WHAT IS NEEDED.
Count the lines in the data below that contain the string "orange", treating uppercase and lowercase letters as distinct. Give only the number.

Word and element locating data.
-- START --

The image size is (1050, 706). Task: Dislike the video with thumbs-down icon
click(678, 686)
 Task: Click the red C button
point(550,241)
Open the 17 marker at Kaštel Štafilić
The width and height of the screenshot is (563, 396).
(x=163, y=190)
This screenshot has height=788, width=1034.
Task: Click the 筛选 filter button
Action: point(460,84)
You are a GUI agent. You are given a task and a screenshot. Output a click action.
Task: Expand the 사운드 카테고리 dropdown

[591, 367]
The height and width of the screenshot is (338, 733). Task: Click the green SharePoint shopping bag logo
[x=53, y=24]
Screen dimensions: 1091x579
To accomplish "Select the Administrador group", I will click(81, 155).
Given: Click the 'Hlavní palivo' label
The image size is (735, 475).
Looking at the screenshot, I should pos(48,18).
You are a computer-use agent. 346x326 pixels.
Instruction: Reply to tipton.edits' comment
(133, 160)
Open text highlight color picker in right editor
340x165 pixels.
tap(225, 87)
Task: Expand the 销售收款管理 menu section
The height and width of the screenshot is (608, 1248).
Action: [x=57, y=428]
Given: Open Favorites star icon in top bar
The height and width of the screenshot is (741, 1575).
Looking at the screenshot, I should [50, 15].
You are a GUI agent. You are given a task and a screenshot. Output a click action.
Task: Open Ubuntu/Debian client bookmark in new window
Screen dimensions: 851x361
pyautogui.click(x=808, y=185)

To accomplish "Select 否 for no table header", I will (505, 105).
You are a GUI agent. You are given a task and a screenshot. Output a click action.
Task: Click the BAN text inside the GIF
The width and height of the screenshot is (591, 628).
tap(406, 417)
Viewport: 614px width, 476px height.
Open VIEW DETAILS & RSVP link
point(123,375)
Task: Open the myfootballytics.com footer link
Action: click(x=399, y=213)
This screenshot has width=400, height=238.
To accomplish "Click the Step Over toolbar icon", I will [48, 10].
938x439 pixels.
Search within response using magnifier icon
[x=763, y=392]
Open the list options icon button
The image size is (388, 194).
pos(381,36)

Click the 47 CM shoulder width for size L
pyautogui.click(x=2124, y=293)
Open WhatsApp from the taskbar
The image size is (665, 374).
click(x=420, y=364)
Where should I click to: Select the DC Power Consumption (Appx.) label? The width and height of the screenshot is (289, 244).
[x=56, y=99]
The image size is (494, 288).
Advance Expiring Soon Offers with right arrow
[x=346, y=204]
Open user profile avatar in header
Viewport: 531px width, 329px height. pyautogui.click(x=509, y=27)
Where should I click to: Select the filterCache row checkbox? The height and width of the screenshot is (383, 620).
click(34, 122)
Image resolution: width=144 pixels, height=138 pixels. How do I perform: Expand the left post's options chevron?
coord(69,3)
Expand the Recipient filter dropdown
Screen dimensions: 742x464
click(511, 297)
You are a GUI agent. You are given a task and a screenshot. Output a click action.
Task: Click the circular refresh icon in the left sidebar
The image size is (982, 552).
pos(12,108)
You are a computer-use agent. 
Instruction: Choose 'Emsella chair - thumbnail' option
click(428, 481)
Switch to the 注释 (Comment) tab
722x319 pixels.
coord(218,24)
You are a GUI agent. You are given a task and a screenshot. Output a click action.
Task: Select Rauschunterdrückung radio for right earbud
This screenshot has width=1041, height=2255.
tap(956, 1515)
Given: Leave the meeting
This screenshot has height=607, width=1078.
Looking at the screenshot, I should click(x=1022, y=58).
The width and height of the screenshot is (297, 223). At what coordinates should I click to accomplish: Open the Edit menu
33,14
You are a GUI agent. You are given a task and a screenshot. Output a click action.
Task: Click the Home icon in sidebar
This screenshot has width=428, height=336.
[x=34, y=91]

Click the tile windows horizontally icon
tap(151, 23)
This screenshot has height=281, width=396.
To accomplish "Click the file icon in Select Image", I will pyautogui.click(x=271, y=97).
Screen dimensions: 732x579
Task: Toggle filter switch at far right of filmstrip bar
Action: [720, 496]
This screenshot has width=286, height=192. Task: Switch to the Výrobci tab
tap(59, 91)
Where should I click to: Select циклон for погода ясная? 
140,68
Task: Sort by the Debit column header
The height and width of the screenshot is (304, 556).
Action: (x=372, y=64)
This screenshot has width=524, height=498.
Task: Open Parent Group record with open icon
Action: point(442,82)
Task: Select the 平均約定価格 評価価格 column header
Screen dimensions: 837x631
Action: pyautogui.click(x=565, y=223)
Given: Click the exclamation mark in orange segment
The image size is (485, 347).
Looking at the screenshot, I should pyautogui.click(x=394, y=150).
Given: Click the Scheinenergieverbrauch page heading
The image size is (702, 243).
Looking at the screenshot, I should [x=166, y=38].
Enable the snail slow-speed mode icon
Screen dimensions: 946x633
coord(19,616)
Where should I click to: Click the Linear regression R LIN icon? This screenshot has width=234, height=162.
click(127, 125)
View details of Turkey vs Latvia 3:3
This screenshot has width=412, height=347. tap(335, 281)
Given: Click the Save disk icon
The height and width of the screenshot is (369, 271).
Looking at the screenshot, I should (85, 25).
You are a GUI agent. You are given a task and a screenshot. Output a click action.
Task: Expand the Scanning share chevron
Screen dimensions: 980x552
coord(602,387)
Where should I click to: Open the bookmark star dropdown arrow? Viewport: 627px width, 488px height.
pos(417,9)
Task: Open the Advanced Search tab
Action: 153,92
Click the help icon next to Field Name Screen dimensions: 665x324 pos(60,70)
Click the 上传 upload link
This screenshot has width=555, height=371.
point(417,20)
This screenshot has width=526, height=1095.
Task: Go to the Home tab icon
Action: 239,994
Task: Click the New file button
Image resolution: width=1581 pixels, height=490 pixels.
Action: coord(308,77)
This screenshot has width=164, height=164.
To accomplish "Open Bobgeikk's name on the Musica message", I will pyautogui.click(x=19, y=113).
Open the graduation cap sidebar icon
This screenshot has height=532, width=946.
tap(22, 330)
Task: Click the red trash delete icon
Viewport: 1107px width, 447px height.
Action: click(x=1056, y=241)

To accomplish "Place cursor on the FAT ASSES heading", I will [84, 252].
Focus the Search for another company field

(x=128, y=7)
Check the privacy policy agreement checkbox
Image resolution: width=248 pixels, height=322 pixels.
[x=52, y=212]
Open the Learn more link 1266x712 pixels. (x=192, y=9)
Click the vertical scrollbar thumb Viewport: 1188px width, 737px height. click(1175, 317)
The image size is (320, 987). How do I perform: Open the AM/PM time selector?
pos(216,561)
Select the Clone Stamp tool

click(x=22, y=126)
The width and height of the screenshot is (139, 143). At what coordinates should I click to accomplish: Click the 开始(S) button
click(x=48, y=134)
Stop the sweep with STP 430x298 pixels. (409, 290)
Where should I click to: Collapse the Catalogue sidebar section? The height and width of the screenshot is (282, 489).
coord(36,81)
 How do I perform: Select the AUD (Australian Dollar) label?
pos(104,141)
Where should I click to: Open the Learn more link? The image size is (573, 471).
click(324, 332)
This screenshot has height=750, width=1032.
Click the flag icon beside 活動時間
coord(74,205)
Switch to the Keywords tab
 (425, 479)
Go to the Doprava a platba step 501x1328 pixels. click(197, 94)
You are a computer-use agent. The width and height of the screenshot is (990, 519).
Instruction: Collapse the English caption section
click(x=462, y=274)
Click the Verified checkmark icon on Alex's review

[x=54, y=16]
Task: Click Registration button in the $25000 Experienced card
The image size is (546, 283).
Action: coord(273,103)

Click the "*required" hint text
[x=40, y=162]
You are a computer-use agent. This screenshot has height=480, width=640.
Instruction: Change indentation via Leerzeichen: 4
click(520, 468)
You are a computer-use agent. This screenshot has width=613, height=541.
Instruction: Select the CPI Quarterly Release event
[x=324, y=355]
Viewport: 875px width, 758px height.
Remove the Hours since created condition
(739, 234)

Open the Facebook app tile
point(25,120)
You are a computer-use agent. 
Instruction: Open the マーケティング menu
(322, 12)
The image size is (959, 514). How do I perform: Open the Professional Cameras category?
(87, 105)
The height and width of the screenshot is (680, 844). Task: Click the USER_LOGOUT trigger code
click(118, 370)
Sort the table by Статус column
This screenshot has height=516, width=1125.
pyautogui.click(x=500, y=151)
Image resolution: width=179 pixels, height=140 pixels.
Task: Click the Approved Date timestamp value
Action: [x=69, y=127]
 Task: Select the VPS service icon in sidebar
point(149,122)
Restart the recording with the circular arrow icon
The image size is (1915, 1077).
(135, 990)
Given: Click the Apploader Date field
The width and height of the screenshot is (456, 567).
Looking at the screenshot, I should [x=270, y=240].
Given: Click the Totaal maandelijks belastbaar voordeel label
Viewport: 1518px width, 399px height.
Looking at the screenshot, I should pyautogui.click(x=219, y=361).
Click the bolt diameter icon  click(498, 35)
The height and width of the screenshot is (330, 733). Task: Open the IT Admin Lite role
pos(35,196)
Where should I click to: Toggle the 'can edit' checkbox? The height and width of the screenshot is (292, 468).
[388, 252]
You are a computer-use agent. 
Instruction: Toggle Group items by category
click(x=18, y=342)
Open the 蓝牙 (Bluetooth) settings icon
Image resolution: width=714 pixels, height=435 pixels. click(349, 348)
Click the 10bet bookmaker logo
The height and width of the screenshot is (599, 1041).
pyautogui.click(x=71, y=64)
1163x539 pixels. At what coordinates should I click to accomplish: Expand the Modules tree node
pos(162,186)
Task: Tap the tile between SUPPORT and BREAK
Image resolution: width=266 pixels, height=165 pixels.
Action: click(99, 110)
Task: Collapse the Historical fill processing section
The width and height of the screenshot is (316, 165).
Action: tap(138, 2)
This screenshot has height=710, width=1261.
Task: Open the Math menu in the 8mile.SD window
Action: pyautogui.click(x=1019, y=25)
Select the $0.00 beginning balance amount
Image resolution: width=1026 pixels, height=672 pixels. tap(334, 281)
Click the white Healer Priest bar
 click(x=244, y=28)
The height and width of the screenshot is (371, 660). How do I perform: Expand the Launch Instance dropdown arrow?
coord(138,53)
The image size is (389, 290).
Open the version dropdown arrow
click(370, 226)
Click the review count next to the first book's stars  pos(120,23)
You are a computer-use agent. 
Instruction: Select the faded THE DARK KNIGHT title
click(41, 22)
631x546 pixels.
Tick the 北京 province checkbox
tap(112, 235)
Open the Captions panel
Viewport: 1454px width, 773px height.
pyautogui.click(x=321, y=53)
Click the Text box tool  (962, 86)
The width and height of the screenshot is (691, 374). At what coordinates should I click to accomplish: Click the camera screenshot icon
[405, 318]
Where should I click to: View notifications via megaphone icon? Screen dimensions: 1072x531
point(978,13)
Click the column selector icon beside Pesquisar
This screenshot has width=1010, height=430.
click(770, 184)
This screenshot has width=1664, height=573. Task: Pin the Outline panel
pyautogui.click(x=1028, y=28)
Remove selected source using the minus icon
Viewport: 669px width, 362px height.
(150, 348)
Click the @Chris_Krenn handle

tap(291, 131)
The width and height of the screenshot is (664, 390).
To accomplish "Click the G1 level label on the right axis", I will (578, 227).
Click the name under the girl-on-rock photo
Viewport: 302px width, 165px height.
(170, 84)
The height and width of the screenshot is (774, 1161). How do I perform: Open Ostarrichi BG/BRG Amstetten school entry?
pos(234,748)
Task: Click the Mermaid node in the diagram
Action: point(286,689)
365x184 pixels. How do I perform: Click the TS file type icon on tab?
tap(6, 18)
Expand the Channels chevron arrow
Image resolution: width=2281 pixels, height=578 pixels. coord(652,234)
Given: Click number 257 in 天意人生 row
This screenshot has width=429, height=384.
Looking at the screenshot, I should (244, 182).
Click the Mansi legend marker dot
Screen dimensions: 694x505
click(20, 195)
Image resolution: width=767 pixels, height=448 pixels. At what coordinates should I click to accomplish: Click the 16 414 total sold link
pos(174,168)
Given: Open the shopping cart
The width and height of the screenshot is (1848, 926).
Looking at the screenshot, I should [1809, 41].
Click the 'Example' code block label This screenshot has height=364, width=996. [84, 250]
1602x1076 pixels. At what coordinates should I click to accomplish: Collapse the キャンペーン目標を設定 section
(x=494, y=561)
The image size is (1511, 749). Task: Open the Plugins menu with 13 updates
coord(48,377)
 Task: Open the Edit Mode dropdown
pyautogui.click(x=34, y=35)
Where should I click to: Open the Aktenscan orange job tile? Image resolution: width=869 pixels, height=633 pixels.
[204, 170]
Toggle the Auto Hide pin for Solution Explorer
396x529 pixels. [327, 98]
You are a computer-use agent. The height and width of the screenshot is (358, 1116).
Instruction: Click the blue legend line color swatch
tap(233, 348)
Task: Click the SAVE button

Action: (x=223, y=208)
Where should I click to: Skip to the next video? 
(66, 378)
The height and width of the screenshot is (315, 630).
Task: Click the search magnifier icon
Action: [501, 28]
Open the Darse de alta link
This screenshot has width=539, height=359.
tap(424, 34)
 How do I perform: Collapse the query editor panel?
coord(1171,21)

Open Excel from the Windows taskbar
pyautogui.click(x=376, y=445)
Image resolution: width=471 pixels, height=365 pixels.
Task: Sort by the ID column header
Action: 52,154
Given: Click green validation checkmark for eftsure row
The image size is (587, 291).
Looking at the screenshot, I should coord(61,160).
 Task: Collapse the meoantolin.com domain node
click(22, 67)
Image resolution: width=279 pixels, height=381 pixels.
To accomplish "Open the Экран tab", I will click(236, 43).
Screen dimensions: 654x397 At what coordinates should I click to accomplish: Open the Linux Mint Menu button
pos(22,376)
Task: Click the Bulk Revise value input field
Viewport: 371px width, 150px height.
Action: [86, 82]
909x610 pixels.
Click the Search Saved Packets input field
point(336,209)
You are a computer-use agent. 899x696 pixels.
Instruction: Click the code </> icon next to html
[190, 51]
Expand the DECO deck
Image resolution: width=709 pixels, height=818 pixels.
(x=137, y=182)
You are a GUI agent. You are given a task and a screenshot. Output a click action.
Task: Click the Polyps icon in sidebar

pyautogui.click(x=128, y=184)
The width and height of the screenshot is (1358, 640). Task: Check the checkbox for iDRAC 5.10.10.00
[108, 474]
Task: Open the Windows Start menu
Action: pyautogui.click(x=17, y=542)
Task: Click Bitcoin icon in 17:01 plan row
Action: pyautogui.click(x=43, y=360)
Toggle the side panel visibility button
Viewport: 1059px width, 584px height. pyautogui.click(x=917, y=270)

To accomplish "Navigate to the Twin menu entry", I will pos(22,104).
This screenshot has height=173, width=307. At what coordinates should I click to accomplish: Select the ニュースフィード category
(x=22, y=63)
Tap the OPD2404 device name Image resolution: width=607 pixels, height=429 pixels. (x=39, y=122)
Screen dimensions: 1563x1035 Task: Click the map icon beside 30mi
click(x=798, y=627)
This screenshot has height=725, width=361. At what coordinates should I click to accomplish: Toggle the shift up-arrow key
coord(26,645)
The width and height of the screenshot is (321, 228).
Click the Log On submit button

-- END --

THE REPLY.
2